書き下ろしと思われるが、ラインナップは次のとおり。東欧での生活というのも興味深いものの、個人的には食べ物にまつわる話が好き。
- 卵が大好き
- 米原家の大食い伝説
- プラハの黒パン
- クネードリキ
- ソビエト学校のキャンプ
- 赤いエリートの避暑地
- 父の料理、母の料理
- 大好きな写真
- 米原万里が詩人だったころ
- 職業は「踊り子」
- きれいな一重まぶた
- 飲まない万里のまっ茶な真実
- 毛深い家族
- わたしは料理の道へ
- いつも本を読んでいた
- 「旅行者の朝食」
- あとがき
- 文庫版のためのあとがき
- 解説 福岡伸一
- 文庫版のための付録 その1、その2
プラハの黒パン
荻窪在住(I LOVE 杉並)の自分には見落とせない記述であった。多分あの店かな?というのが今もあるので、今度買ってみようかな。

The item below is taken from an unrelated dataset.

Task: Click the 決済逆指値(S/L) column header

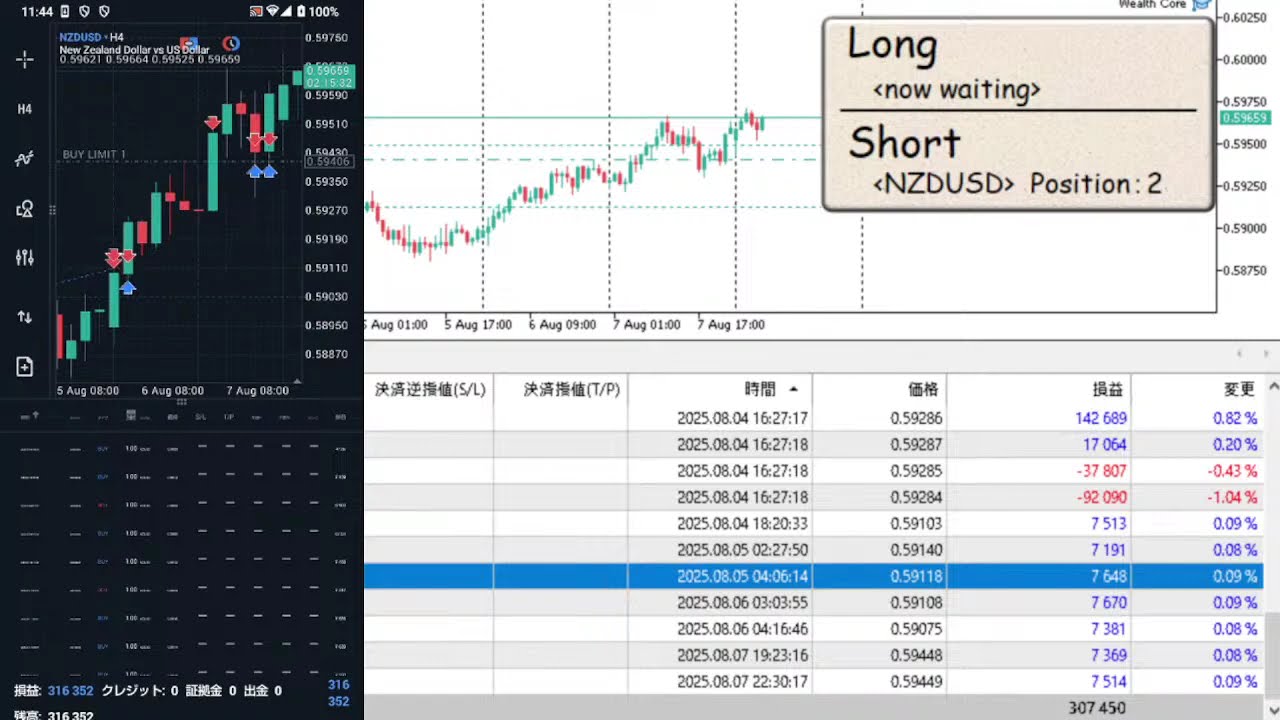Action: [x=429, y=389]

ある日、プラハで一緒だった西荻窪に住む一家がソーセージを持って遊びにきてくれた。すぐ近くの商店街にソーセージを作って売るお店ができた、というのだ。これがチェコの懐かしいパールキと形状も味も同じで、「西荻」って、なんてステキな町なのかと、わたしたちは心底うらやましかった。
クネードリキ
もはや単語を聴くだけでは、全く想像もできない東欧の料理。
クネードリキとじゃがいもなしではチェコ人は生きられない、クネードリキはまさしくチェコ人のソウルフードだ。
シェパネルスキー・プターチェクについて、万里は次のように書いた。
イメージを膨らませつつ読んでいたら、なんと!具体的なご紹介をいただいていた。
姉妹にとっては印象深い一品のようだ。
さすがプロ(井上ユリ女史)による記事なだけに、自分も自分流に作ってみようかな(食べたいな)という気持ちにさせられる。
姉妹の違いや仲の良さ、そして最も身近で多くの時間を共有した妹ならではの一冊で、他の万里女史の著書を読む上でも参考になってしまう内容である。
食エッセイ好きの自分としては、「旅行者の食卓」とかも読みたくなる。そもそも日本人による東欧料理のエッセイなどこちらの姉妹でないと語れないかなと。
この1冊でした(Amazon)
ユリ女史は料理をする方なので、著書は多くない。次からは万里女史のエッセイや小説を読んで、ロシアを知ろうと思っている。